The limiting factor in cellular network is spectrum. The advent of cellular and digital technologies discussed later enabled a fixed amount of spectrum to be used more efficiently by many more users. This is called spectral efficiency, the capability of using the same spectrum for more subscribers.
Spectrum for Higher Speed 3G Services
The World Radiocommunication Conference (WRC) 2000 of the International Telecommunications Union identified three bands of spectrum on which third generation cellular (3G) service should operate. (3G service for advanced voice and data services is reviewed later.) However, available spectrum is scarce in the United States and most of the spectrum in these bands is already occupied by other services:
1710 to 1885 MHz— 1850 to 1885 MHz is used for personal communications service (PCS), a form of digital cellular. The Department of Defense is the primary user of 1755 to 1850 MHz. The Commerce Department has stated that 45 MHz could be cleared in these ranges at a cost of $2.1 billion.
2500 to 2690 MHz— Instructional television and Multipoint Multichannel Distribution Service (MMDS) for fixed wireless.

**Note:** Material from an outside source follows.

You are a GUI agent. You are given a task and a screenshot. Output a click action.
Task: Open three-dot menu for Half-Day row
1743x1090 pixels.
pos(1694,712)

PCS frequencies were auctioned off in 1996 to many companies including NextWave Telecom Inc. and Metro PCS. Both of these companies filed for bankruptcy and to date have not used the spectrum. The FCC repossessed the licenses and held a new auction for the licenses won by NextWave. Companies backed by Verizon, VoiceStream Wireless, Dobson Communications, AT&T Wireless and Cingular submitted the highest bids. However, in June 2001 the courts ruled that the FCC had no right to reclaim the licenses. Moreover, a bankruptcy court refused to allow the government to repossess the Metro PCS licenses. It's not known if the government will appeal these decisions or if NextWave and Metro PCS will sell the licenses to other cellular companies.
The lack of unassigned, usable spectrum is an enormous problem in the United States. Spectrum in lower frequencies was given out to public service agencies, television, police and radio. As higher frequencies became usable, they were assigned for applications such as fixed wireless and very small aperture terminal (VSAT) satellites without adequate planning. Moreover, free spectrum was given to television broadcasters for digital television. Broadcasters have spectrum they currently use for analog television plus spectrum for digital television. The government is planning to auction, for wireless service, the frequencies used for UHF (ultra high frequencies) channels 11 to 69, which TV broadcasters are scheduled to give up by 2006.

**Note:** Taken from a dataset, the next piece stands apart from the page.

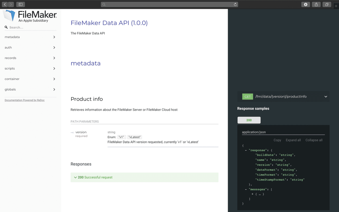Expand the messages object in the JSON sample

click(x=252, y=194)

The auctions are scheduled to start with parts of channels 60 to 69 that are not in major markets in 2003. However, cellular providers prefer to wait until and if spectrum in major markets opens up. President Bush has proposed a two-year delay on these auctions, which cover the 700 MHz range.
The ITU has stated that each country is free to select the spectrum to be used for 3G. However, devices for roaming service will be simpler to manufacture if they operate on the same frequencies worldwide. The FCC originally stated that it would identify spectrum for 3G systems by July 2001 and hold an auction by September 30, 2002. In June 2001, it announced that it would not meet the July 2001 date and would continue working on the matter.